Canadian companies will now be able to compete for U.S. infrastructure contracts
GEORGETOWN – Michael Chong, MP for Wellington–Halton Hills, today announced that Canada and the United States have reached an agreement that would end the “Buy American” ban, which prevented Canadian companies from participating in American infrastructure projects. This new agreement will allow Canadian companies to participate in U.S. infrastructure projects financed under the American Recovery and Reinvestment Act (Recovery Act).
“This agreement is crucial to protecting Canadian jobs and workers in Halton Hills. Our government worked hard to defend the interests of Canadian workers and Canadian companies,” said MP Michael Chong. He added, “I want to thank former International Trade Minister Stock Day and Prime Minister Harper. They both responded quickly and effectively when I brought this issue to their attention last year. In particular, I want to thank the Prime Minister who promised me last summer that he would put this at the top of the agenda in his meeting with President Obama last September 16th.”

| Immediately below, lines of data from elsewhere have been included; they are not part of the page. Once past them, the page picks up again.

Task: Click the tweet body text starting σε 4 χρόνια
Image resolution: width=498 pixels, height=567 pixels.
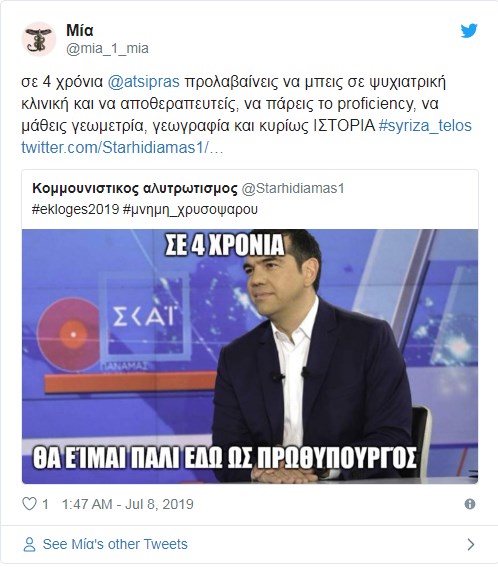Action: click(x=247, y=115)
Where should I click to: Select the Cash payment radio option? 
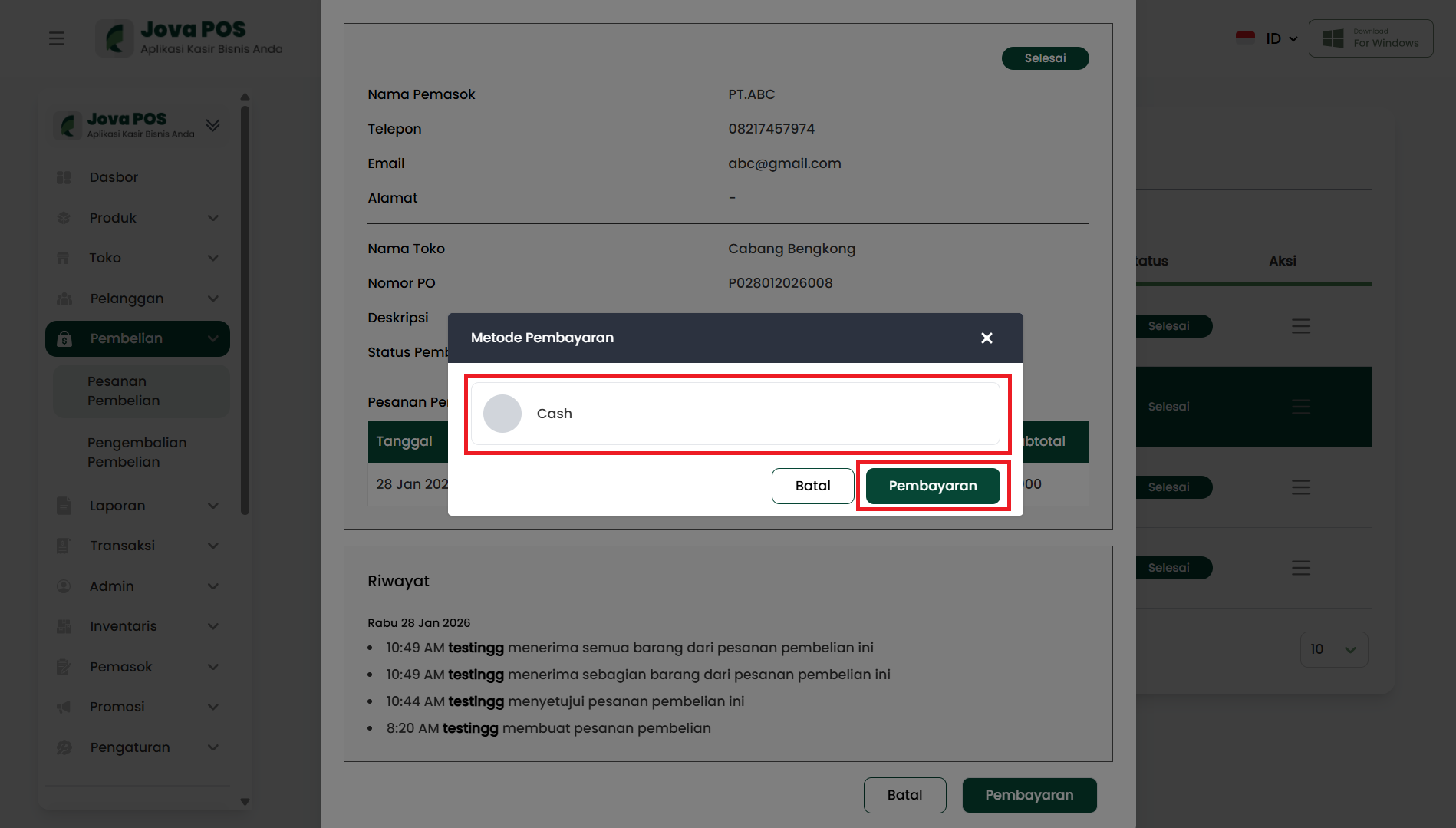502,414
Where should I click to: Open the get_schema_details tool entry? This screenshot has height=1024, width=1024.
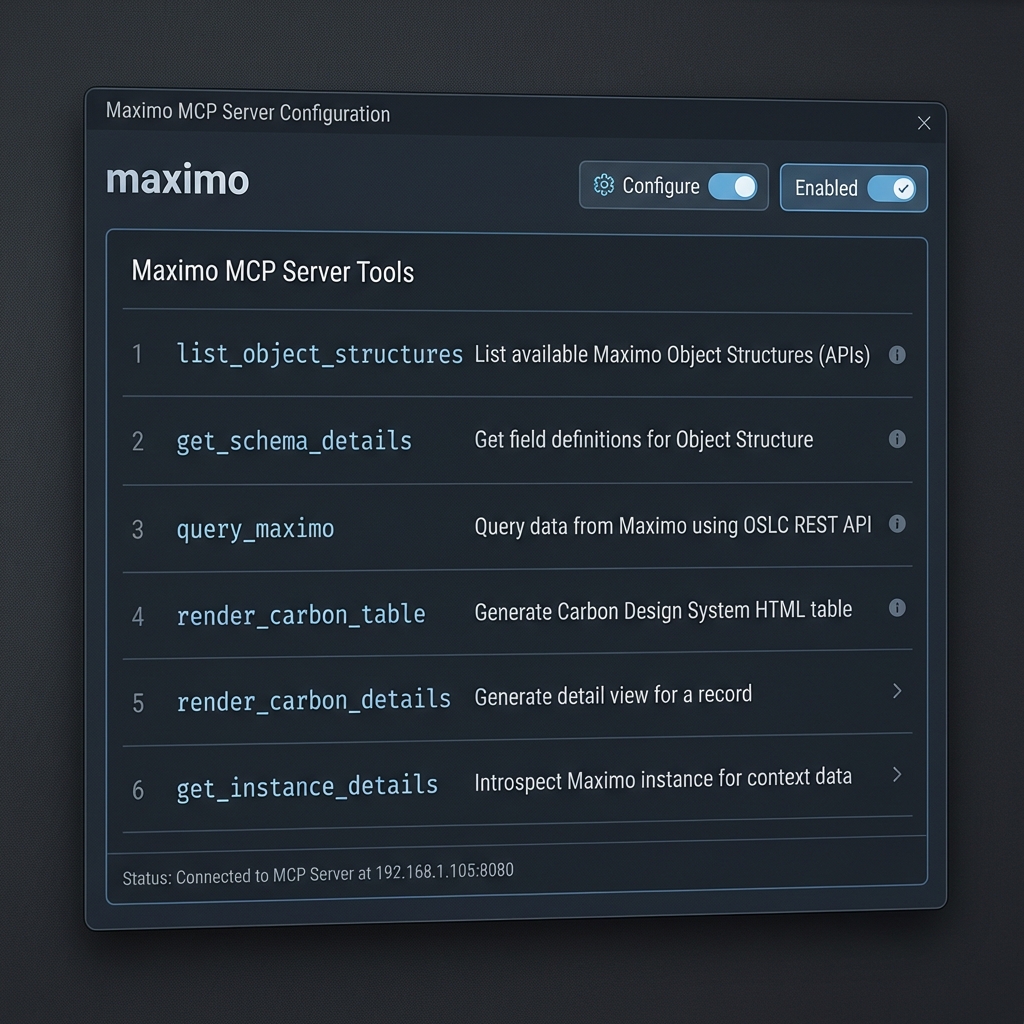coord(293,440)
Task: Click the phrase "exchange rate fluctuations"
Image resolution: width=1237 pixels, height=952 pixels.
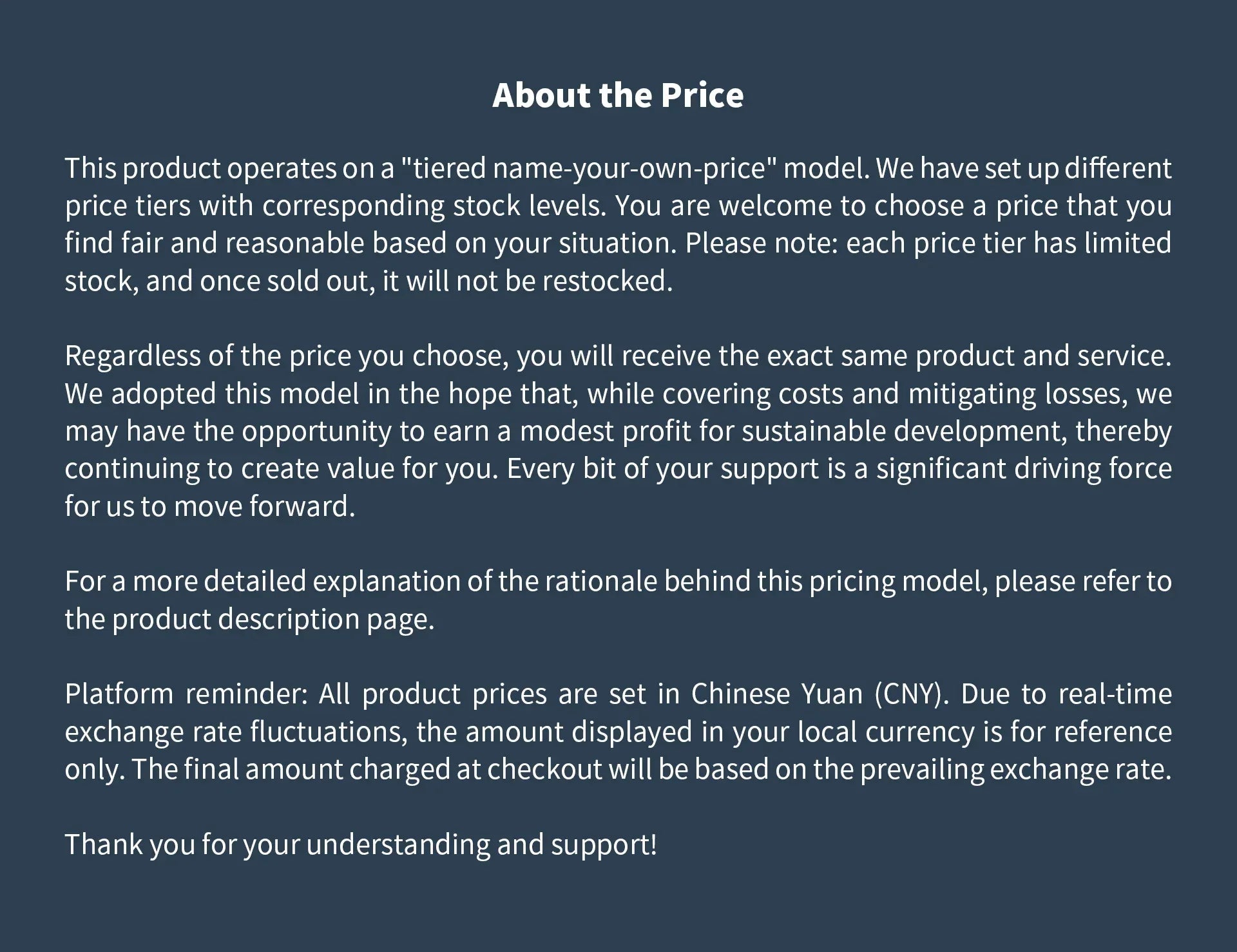Action: (x=236, y=732)
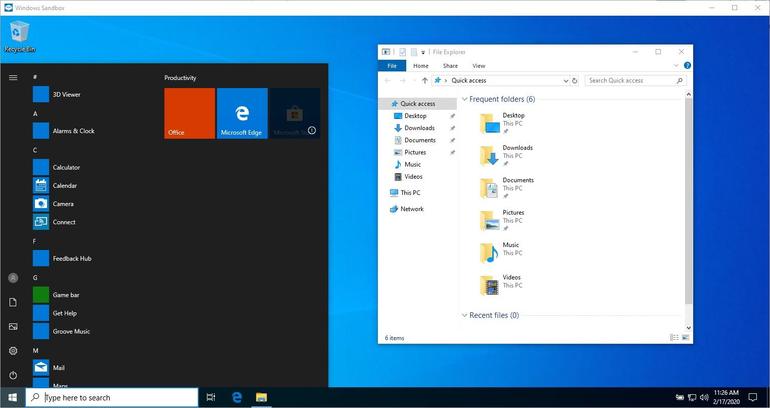
Task: Open the Office tile in Productivity
Action: pos(190,113)
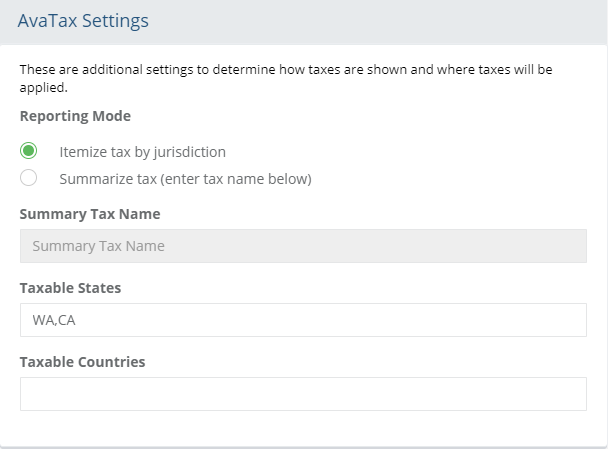Focus the empty Taxable Countries field

[302, 394]
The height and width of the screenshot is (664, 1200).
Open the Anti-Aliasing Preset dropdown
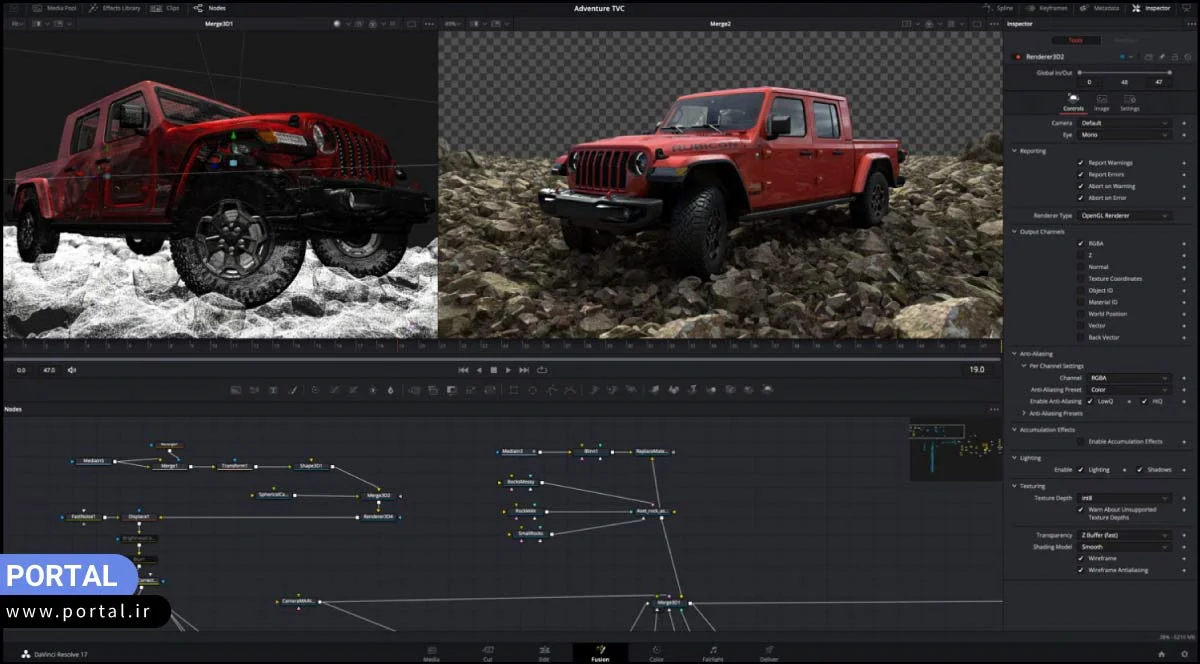pos(1129,390)
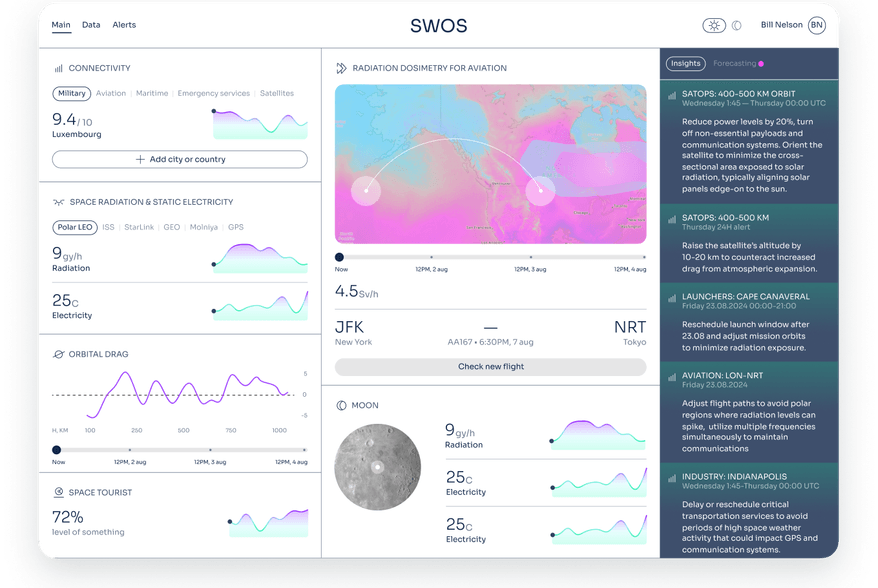Switch to the Forecasting tab
Viewport: 878px width, 588px height.
coord(734,63)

Under the agreement, Canadian suppliers will be provided access to state and local public works projects under the Recovery Act in a range of areas, including programs of the U.S. Department of Energy, the U.S. Department of Housing and Urban Development and the Environmental Protection Agency. These are areas of procurement where Canadian companies have traditionally been suppliers or sub-contractors in the United States.
Chong expressed his appreciation to the provinces, as well as to key industry associations whose support throughout the discussions lead to this deal. In addition he commended Rick Bonnette, Mayor of the Town of Halton Hills, for his deep commitment to seeing this issue resolved in fashion that would not negatively affect our community’s business interests. The end result is an agreement that will be beneficial to business on both sides of the border.
“This community’s prosperity depends on an open flow of trade with our largest trading partner,” said Chong. “While there are still challenges ahead, this agreement is a very positive step towards ensuring that we maintain a healthy trading relationship with the U.S.”
Both countries must complete their respective approval processes before the agreement can come into force. Canada and the United States hope to conclude this process by February 16th.